大人の教養は「教科書」で身につけよう!

下手なハウツー本よりずっと使える

東京都第一教科書供給株式会社は、この地で開業して65年。同様の会社は都内6カ所、全国に53カ所あるそうだが、一般の人も気軽に手に取って閲覧できるのは珍しいという(撮影:編集部・小柳暁子)
あの頃お世話になった一冊が、教養の宝庫として見直されている。忙しく読書の時間がないビジネスパーソンには、まさにうってつけだ。

JR大久保駅から徒歩1分。教科書の供給販売を行う「東京都第一教科書供給株式会社」では、一般の人も気軽に教科書を手に取って閲覧、購入できるようになっている。

教科書がずらりと並ぶ光景の第一印象は、カラフル。「かわいい!」と声を上げる人がいるというのも納得だ。

「カラーが増えましたね。小学校や中学校の教科書は全体的にサイズも大きくなっています」と、常務取締役の渋谷保さん。

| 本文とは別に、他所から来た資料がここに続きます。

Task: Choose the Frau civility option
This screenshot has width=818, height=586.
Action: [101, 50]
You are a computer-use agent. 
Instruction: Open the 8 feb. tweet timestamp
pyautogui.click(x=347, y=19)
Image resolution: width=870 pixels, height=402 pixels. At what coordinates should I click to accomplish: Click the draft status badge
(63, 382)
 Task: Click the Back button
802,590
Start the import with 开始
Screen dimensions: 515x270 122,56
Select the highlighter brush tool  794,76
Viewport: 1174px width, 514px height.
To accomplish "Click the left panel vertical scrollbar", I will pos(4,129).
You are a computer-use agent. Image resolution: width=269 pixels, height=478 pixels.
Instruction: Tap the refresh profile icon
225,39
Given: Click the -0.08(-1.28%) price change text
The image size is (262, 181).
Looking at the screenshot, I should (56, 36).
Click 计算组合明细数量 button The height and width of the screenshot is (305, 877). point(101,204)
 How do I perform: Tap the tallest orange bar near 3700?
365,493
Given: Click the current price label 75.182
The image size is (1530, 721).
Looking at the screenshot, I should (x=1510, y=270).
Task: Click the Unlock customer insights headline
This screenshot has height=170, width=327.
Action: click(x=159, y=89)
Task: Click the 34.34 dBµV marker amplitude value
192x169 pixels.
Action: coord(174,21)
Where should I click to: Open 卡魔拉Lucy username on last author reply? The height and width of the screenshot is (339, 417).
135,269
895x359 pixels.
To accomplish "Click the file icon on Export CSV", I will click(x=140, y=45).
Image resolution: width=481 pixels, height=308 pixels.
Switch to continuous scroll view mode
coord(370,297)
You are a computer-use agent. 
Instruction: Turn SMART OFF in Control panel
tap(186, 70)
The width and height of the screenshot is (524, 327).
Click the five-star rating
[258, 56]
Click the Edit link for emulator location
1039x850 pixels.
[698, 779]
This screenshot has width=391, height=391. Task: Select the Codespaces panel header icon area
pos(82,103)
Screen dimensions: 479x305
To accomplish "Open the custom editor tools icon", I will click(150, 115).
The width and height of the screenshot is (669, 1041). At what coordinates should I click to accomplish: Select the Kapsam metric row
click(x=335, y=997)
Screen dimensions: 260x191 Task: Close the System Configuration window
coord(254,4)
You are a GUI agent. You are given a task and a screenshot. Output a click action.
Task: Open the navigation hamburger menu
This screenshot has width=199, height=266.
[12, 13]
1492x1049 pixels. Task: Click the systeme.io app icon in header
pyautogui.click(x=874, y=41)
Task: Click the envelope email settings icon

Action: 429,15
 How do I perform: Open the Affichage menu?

今、ハンディーにまとめられた教養書として教科書が注目を集めている。グループで歴史を学んでいるという女性は、一般書はある部分は深いのにある部分は浅く使いづらいが、教科書はいい意味で広く浅く情報が網羅されているので、何かを学ぶのに最適と話していたという。

「学生時代に得意だった分野の教科書を、もう一度勉強しようと購入していくお客さんも多い」(渋谷さん)

山川出版社の『詳説日本史B』や三省堂の『CROWN』など計6冊の教科書を購入し、お会計は4340円。渋谷さんは、「みなさん、値段が安いとよくおっしゃいます。現代文なんて、これだけ作品が載っていて、この値段(860円)ですから」と言う。